--- START ---
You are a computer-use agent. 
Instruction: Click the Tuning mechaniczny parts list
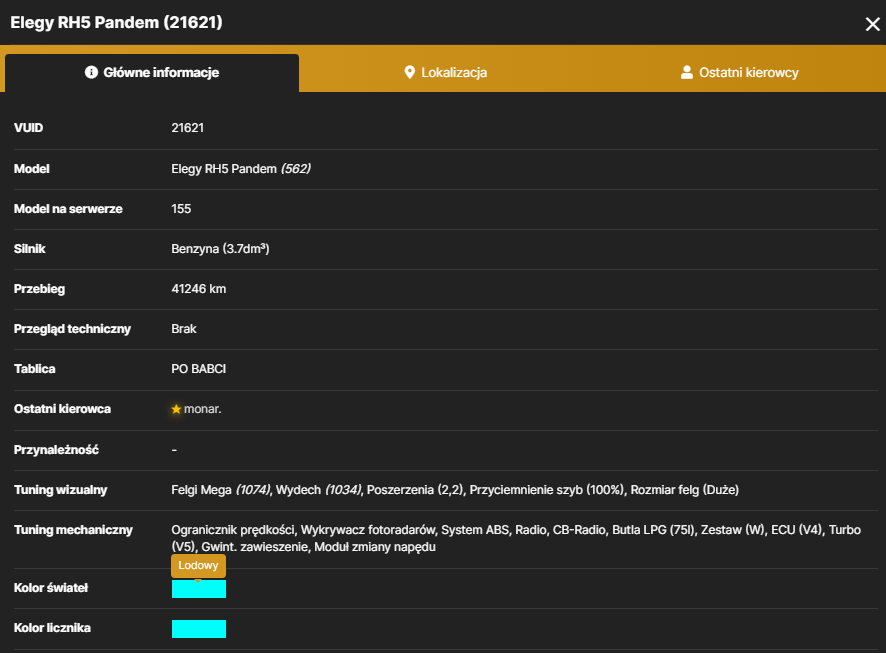tap(516, 538)
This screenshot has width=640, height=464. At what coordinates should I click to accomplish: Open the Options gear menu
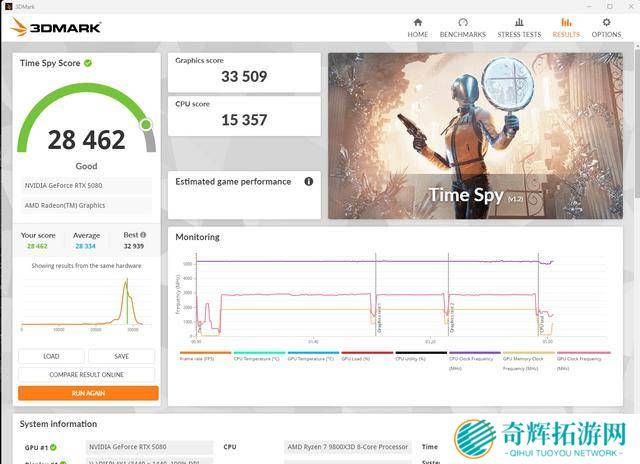pos(606,27)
--- END ---
WHAT THIS TASK INVOLVES: The copy must reproduce the listing above verbatim and contain no pictures.

THE ANSWER:
You are a computer-use agent. 
Instruction: Click the Tuning mechaniczny parts list
tap(516, 538)
This screenshot has width=640, height=464. At what coordinates should I click to accomplish: Open the Options gear menu
pos(606,27)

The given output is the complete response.